French hip-hop dance battle documentary gives Berlin’s Generation 14Plus an energetic opener

Rookies

Source: Alban Teurlai

‘Rookies’

Dirs. Thierry Demaizière, Alban Teurlai. France. 2022. 115 min.

The kinetic pace of Rookies matches the dynamism of its subjects, a group of talented and ambitious high schoolers from diverse backgrounds in Paris who come together to perform hip hop dance battle. Their school, Turgot, has removed the geographical zoning barriers for this course, allowing in students from poorer districts. With a varied central cast of shy, sassy and stoic teenagers, this moving but at times fractured group portrait from dance documentarians Thierry Demaizière and Alban Teurlai has more than just the mechanics of movement on its mind.

 The film is visually as energising as the art form it echoes

The opening film of Berlin’s Generation 14Plus section, Rookies continues Demaiziére and Teurlai’s collaborative efforts, following Reset, their ballet documentary on leading choreographer Benjamin Millepied (best known for the dance sequences in Aronofsky’s Black Swan) and Netflix series Move, which profiled several leading choreographers. Though the film is visually as energising as the art form it echoes, the breadth and depth of the life stories told in just under two hours means it flits a little too frequently between its subjects. Narrowing down to a smaller core group may have given their stories a little more room to breathe. Still, with an even-handed approach and Teurlai’s skilful edit, it has the potential for arthouse appeal, especially with cinemas and events hoping to attract younger audiences.

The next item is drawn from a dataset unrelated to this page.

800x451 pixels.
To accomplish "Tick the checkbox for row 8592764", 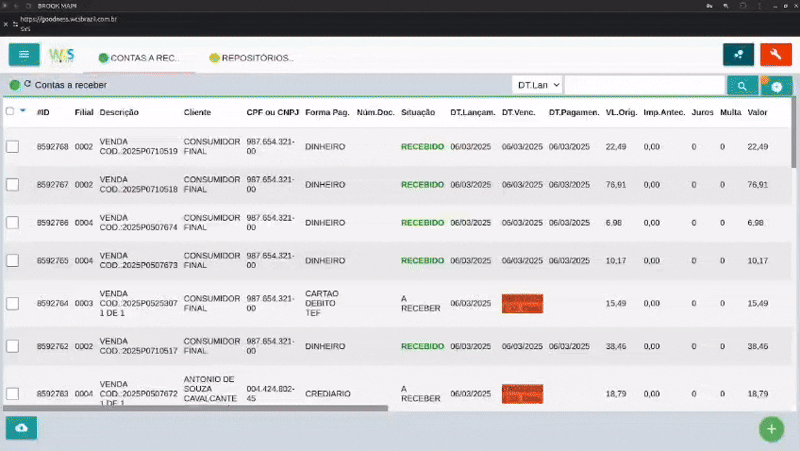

Filmed over one academic year (2018-2019), Demaiziére and Teurlai follow the students and their teachers as they arrive at Turgot, a Parisian high school with 1400 students. David Bérillon, a sports teacher and former dancer, is their dependable bedrock. He choregraphs and mentors and is the individual responsible for bringing hip hop into the curriculum at Turgot. Blending arts and culture with academics, Turgot’s principal Mr Berrand also removed the geographical zoning barrier, allowing wider access and diversity for this course.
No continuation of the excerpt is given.